Seiring waktu berjalan, Ajeng sudah mulai marak dikenal. Semakin berkelas dan lihai. Ajeng tidak lagi sembarang ambil pesanan. Ajeng hanya mau melayani laki-laki berusia 25 – 34 tahun. “Maunya sama yang muda, biasanya om-om yang muda itu perkasa. Kalau yang tua, mintanya dilayani terus,” ungkap dia.
Sampai hari ini, Ajeng mengaku ‘enjoy’ menjalani pekerjaannya sebagai gadis panggilan. Dia pun sama sekali tak takut hamil, karena sedari dini sudah mengikuti program KB. “Ajeng pakai spiral lo, pakai yang lima tahun, jadi aman dipakai bertahun-tahun,” kata dia.
Disinggung masalah masa depan, Ajeng tertawa. Seperti halnya anak gadis pada umumnya, dia juga ingin punya pekerjaan halal, dilamar lalu menikah. Sayang, hingga saat ini belum ada laki-laki yang bisa menerimanya. Meski saat ini ada laki-laki yang ditaksir, namun dia tetap rendah diri untuk mengungkapkan isi hatinya.

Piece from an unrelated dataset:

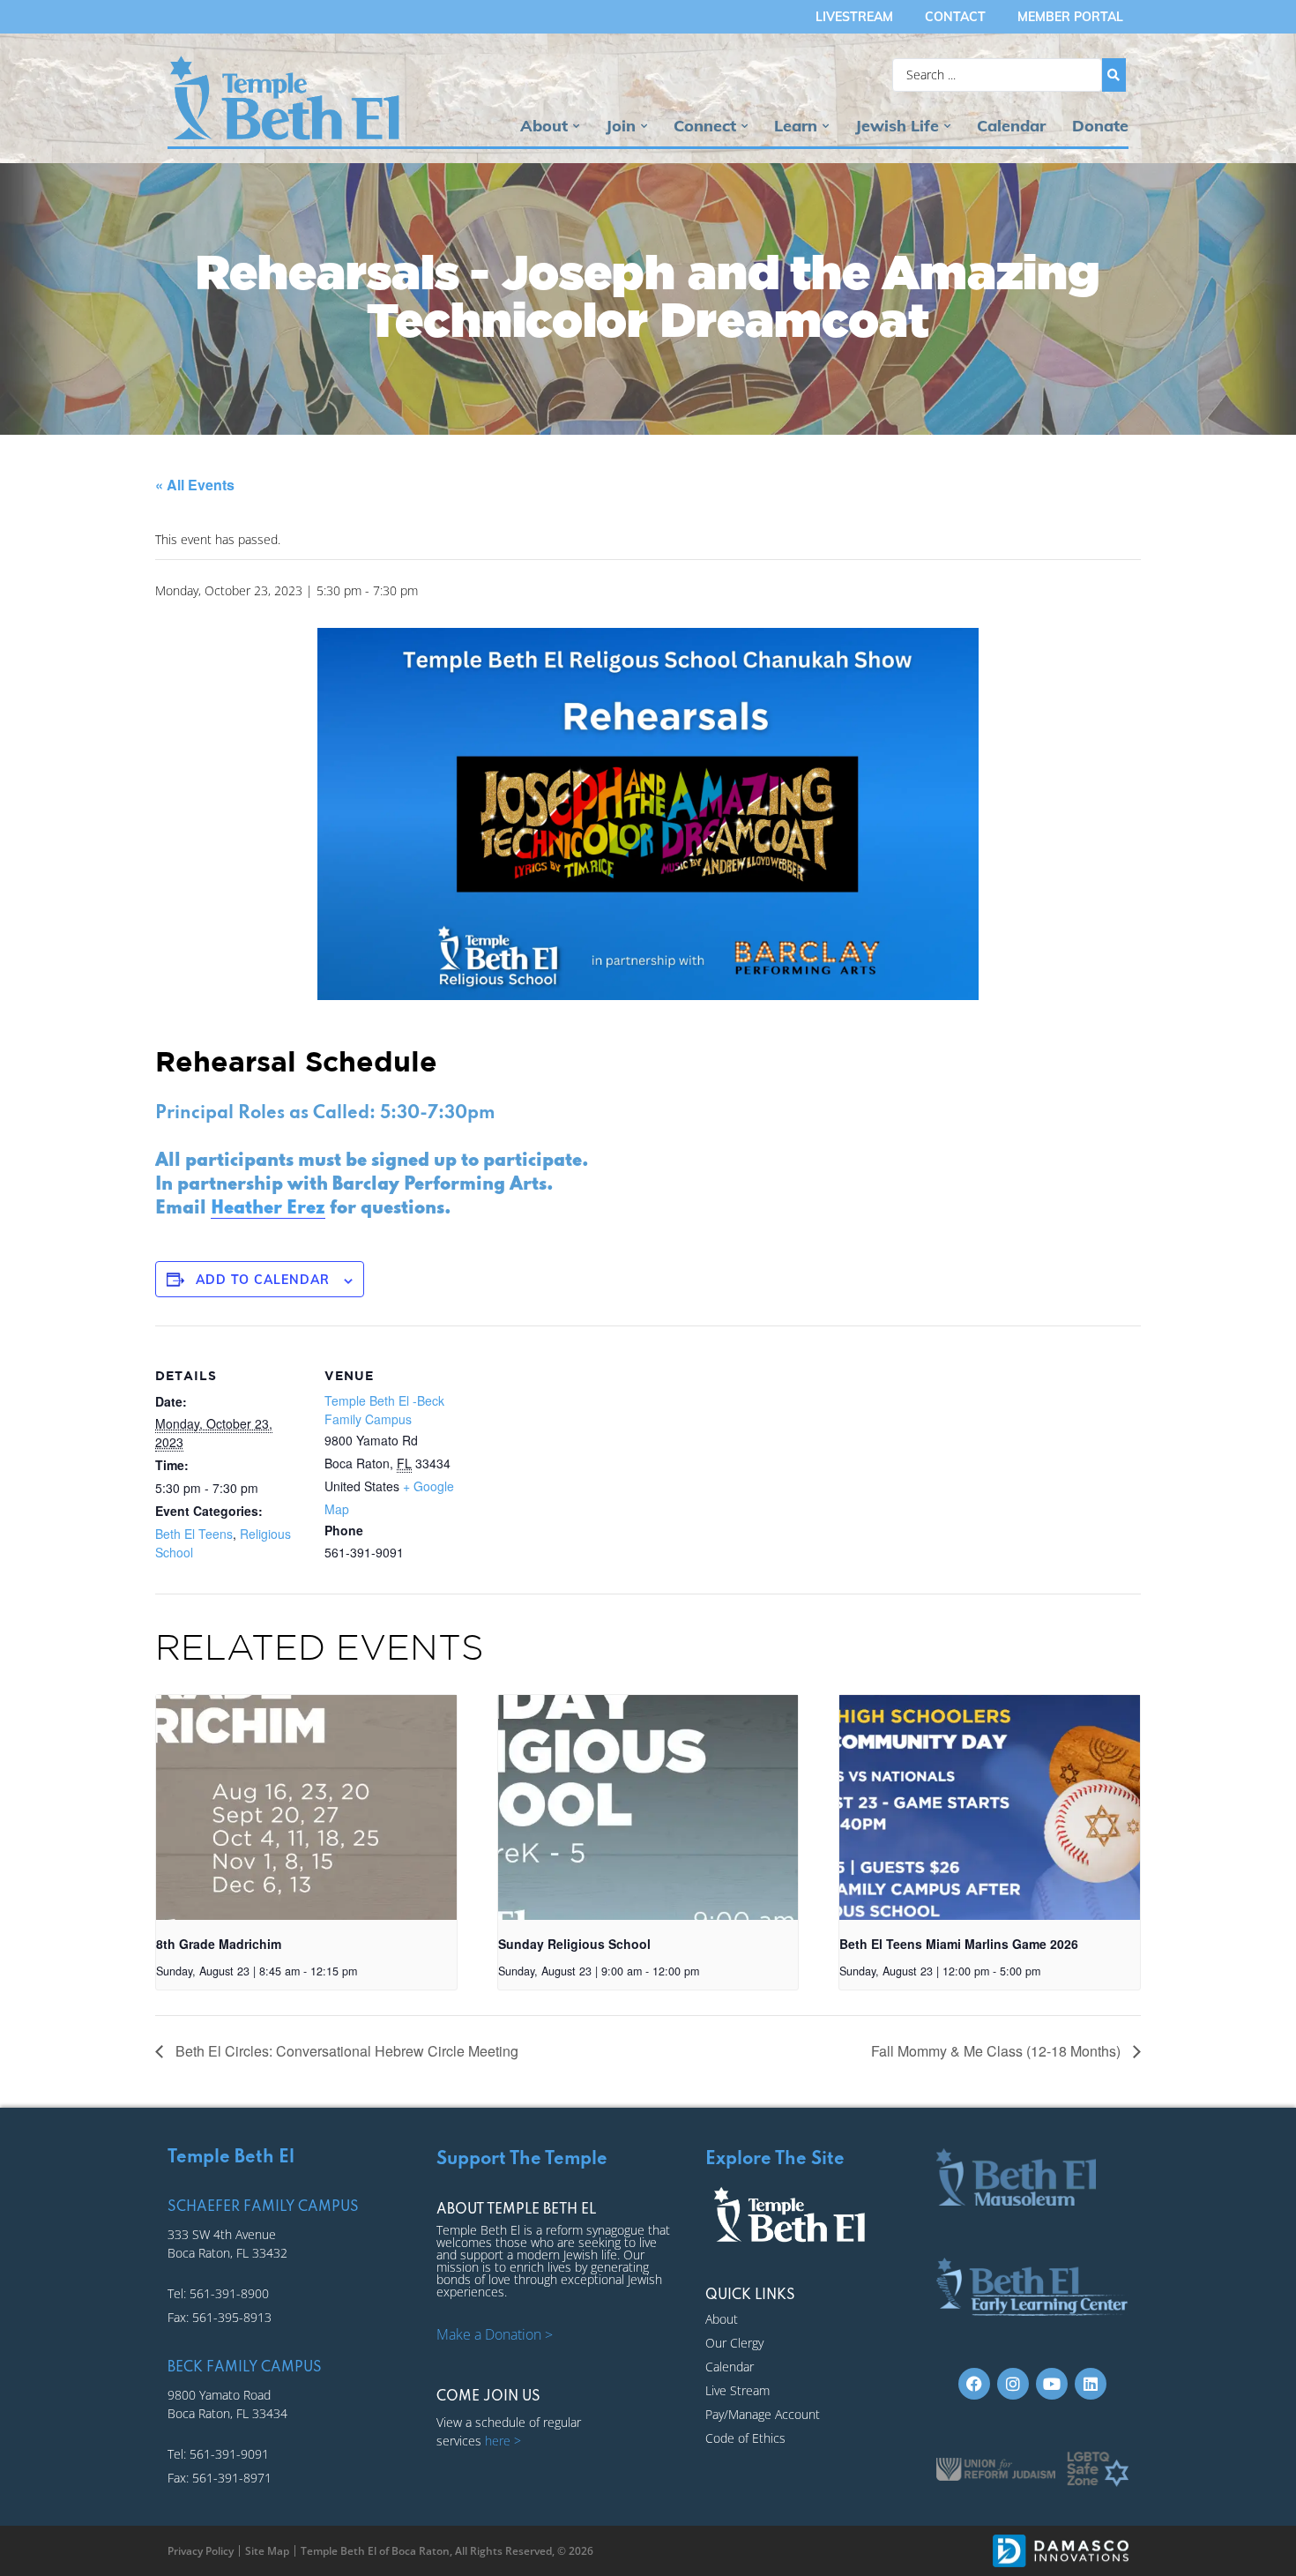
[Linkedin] (1090, 2384)
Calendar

“Ajeng naksir guru matematika di sekolah. Dulu waktu mau berhenti sekolah, guru itu yang ngasih semangat ke Ajeng. Umurnya baru 26 tahun, tapi ganteng banget dan baik hati. Seandainya boleh memilih, Ajeng mau dia yang jadi jodoh Ajeng nanti,” kata dia.
Pembicaraan itu pun terhenti, karena ponsel Ajeng bordering. Dengan sopan dia menyapa orang yang menelponnya di seberang sana. “Abang, aku masih ada tamu wawancara. Ajeng kayak artis nih, sebentar ya bang. Abang tunggu aja di situ, sekarang Ajeng nyusul,” kata gadis itu.
Dengan terburu-buru, Ajeng pamit dan meminta dirahasiakan identitasnya. “Ajeng pamit ya, biar cerita ini bisa jadi pembelajaran. Tapi nama tetap rahasia ya,” pintanya sembari berlalu.